Некоторое время мы сидели молча — два голых дурака в бочках
с остывшей уже водой. Потом я сказал:
— Ясно. А скажи мне такую вещь, Котя… Я что, действительно
становлюсь куратором?
— Не знаю. — Котя помолчал. — Но ты определенно приобрел
какие-то способности — раз сумел расправиться с акушером. А я… я свои
способности теряю.
И в голосе его мне послышалась легкая паника.
— Я тебе подарю саксофон, — сказал я. — Будешь лабать в
ресторане.
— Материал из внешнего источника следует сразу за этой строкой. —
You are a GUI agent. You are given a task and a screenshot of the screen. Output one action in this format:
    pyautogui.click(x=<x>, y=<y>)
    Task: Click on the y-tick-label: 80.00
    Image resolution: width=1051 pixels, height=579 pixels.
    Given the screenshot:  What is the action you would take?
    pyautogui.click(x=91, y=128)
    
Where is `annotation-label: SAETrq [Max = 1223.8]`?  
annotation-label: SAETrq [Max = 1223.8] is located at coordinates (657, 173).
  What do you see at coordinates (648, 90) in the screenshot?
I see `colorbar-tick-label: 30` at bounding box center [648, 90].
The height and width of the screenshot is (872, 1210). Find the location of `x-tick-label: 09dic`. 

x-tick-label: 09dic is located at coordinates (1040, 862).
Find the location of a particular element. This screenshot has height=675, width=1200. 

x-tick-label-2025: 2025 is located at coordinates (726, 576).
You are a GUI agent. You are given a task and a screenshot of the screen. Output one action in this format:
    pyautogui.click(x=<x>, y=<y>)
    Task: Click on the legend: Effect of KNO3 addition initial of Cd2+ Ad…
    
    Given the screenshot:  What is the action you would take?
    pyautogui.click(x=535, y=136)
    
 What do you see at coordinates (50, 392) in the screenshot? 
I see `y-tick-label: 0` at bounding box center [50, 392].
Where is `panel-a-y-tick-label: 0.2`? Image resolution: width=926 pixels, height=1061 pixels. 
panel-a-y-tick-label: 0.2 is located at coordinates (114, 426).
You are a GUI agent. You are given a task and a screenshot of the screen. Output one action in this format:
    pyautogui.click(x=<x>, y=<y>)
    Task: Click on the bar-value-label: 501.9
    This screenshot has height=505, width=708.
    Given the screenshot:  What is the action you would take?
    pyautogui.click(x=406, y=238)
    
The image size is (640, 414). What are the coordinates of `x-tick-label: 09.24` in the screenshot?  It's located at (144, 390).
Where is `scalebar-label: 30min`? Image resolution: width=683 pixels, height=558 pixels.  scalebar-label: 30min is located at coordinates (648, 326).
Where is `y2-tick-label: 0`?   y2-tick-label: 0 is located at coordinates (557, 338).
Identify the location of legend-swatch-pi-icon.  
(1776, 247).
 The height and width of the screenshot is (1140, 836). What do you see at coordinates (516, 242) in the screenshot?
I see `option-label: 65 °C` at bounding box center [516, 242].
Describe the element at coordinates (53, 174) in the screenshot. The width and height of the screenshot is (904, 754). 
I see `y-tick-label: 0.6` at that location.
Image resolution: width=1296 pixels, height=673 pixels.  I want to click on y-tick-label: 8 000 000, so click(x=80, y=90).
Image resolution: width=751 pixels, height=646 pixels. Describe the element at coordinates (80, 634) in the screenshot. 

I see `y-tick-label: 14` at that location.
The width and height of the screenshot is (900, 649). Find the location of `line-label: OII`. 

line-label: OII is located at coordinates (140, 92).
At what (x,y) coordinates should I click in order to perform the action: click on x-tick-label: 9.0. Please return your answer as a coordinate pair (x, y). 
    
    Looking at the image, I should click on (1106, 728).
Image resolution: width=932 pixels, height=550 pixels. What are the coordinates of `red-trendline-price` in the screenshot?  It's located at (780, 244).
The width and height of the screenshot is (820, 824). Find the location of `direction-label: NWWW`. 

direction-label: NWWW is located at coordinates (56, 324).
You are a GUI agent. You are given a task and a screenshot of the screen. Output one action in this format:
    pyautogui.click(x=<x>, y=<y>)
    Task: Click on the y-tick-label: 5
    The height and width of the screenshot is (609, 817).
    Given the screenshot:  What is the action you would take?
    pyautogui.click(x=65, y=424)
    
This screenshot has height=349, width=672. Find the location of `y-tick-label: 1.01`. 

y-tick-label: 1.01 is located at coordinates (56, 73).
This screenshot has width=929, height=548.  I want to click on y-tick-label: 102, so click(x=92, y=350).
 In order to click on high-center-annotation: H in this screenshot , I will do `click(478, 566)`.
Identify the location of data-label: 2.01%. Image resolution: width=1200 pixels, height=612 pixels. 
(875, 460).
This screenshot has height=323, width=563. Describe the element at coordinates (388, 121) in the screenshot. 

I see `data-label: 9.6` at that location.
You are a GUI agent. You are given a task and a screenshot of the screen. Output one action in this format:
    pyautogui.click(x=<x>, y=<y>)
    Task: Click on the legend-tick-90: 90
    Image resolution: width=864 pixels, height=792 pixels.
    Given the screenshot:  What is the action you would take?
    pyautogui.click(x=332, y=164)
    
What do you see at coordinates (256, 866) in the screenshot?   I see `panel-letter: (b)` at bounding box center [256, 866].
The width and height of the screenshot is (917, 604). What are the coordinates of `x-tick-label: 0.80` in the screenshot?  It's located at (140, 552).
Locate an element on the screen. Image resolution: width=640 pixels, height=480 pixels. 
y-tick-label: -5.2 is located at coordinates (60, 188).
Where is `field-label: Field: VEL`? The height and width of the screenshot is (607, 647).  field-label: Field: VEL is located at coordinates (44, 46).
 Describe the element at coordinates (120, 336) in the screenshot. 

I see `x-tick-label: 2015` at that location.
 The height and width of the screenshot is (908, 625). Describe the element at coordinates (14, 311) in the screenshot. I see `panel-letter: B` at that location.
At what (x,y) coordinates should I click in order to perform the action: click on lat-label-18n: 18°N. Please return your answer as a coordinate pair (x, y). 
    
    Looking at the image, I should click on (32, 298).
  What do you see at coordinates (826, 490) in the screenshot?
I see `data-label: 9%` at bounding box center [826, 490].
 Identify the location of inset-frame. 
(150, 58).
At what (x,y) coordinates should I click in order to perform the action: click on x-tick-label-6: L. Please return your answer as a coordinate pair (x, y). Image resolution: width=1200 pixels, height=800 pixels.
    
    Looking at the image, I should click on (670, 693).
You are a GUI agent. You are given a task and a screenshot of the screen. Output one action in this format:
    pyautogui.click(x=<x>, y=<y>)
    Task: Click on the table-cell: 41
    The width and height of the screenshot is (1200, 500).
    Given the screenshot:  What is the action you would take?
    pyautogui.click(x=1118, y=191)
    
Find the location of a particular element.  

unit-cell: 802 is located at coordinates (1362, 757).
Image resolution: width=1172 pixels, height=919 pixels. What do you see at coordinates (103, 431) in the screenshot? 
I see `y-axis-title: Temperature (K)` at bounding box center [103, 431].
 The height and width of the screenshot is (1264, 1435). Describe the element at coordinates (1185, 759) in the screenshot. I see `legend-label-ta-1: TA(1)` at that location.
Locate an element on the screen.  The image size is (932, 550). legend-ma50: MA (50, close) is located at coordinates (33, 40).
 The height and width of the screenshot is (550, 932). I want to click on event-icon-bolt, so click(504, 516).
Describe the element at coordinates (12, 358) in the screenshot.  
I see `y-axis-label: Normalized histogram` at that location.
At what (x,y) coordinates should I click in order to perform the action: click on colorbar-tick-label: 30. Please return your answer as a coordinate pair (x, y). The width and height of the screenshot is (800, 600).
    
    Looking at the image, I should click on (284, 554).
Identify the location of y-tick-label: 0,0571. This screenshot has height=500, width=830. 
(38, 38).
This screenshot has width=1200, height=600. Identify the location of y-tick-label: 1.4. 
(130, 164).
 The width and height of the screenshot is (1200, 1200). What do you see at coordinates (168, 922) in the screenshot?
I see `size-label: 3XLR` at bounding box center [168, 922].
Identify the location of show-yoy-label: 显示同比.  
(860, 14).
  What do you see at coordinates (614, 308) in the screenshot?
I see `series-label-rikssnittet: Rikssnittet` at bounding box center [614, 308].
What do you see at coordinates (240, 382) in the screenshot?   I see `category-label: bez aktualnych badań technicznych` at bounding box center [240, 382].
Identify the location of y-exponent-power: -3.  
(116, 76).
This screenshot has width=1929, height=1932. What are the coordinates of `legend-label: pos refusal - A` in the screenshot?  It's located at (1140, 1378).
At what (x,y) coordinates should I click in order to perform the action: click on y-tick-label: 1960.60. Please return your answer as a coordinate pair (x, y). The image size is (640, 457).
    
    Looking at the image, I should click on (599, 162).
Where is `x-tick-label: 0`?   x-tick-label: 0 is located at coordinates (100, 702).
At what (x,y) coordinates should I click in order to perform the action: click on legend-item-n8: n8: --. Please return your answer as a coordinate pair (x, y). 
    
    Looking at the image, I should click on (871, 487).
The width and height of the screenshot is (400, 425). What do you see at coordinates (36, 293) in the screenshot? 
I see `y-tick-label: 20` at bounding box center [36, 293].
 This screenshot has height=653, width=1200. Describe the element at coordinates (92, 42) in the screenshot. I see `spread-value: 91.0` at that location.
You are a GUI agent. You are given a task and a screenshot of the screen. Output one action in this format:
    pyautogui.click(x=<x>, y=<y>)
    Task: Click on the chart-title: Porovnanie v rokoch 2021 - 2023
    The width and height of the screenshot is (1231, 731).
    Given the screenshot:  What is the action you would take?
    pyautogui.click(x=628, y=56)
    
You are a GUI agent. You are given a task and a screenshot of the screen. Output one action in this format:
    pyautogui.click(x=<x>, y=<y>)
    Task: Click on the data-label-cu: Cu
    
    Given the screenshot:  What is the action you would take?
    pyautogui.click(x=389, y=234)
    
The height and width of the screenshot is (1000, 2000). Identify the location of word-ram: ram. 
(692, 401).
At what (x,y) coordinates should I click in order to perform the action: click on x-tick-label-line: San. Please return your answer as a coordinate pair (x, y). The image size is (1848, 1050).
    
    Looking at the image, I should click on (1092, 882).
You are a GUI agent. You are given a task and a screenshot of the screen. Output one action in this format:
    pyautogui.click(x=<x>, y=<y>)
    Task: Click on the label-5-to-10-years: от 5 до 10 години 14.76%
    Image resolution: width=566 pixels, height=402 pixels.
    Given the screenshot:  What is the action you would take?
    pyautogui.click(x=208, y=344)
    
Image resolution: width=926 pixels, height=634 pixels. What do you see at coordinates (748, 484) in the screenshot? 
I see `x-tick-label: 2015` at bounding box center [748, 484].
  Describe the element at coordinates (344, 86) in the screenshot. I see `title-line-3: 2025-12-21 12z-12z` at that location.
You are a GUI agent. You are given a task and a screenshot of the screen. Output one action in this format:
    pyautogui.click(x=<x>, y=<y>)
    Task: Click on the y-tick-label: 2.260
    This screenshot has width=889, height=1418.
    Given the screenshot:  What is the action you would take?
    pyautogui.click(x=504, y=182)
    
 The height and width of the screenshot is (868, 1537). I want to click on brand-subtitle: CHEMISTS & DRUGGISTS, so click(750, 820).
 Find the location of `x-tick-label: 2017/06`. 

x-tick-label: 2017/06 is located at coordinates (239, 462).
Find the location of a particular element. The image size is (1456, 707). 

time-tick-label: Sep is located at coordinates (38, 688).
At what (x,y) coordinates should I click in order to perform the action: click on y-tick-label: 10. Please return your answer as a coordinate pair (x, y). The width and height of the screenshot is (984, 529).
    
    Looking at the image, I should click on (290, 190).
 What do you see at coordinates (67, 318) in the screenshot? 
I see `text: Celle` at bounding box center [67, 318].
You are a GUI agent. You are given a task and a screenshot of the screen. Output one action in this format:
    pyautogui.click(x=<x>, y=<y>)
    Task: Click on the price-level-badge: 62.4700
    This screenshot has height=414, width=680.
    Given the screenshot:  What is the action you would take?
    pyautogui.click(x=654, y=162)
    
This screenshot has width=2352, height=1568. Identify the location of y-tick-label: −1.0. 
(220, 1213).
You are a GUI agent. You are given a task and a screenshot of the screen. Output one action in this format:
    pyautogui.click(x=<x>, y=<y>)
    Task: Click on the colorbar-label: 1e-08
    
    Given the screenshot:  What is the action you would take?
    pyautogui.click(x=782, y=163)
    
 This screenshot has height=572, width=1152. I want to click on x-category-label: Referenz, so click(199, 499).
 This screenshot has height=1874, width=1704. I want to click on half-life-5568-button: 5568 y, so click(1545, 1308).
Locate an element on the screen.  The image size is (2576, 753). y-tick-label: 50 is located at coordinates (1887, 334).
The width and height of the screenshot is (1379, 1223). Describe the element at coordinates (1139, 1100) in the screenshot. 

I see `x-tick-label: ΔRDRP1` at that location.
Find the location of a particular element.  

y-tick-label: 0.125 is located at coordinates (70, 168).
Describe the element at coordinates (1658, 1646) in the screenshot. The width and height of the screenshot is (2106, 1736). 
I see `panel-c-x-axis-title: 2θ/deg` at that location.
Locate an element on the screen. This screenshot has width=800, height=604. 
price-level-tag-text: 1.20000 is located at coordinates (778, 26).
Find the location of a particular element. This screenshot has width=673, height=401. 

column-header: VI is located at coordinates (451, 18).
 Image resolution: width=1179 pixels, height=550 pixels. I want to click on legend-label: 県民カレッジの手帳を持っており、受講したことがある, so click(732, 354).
А по ночам писать скандальный роман «Учительница пения». У тебя как
раз самый возраст — предаваться эротическим фантазиям.
— Я ему предамся, — негромко сказали от двери. — Я ему так
предамся… Привет, Кирилл.
Повернувшись к двери, я потрясенно уставился на Иллан.
Да, конечно, я помнил, что они были вместе. И логично было
предположить, что вместе и остались.
— Простите, что помешала. — Иллан ухмыльнулась и бросила на
лавку у дверей стопку сероватых полотенец. — Но присоединиться мне как-то
неудобно, а послушать вас любопытно.
— Мы сейчас придем, — сказал Котя с легким заискиванием.
Кажется, его статус куратора, уже явно знакомый Иллан, в их отношениях мало что
изменил.
— Давайте, ребята. У меня тоже есть вопросы. — Иллан
посмотрела на меня — и в ее глазах мелькнула боль. — Кирилл… мои
соболезнования.
Я неловко кивнул и ответил:
— И мои… тоже.
7
Есть одежда, будто нарочно придуманная с целью стать
всеобщим мировым мерилом. К примеру — джинсы. Конечно, есть разница между
пошитыми во Вьетнаме в четвертую, неофициальную смену «Wrangler» и украшенными
стразами от Сваровски «Dolche&Gabbana» (пошитыми, впрочем, все в том же
Вьетнаме или в соседнем Таиланде). Но если отбросить крайности, то джинсы носят
мужчины и женщины, миллионеры и нищие, манекенщицы и обладатели пивных животов.
Отец когда-то мрачно сказал мне, что Советский Союз развалили джинсы, точнее,
их отсутствие. Не знаю, может, он и прав, не представляю, как без джинсов можно
вообще жить! Я даже думаю, что джинсы — это та вещь, которой Америка на
Страшном Суде будет оправдываться за «кока-колу» и гамбургеры.
Есть одежда национальная, сувенирная. Это и любимая
украинцами фофудья, и шотландский килт. Шотландцы упорно носят на торжественных
приемах юбки, молодые украинские краеведы возрождают в стране интерес к
фофудье, но все это остается не более чем данью традиции.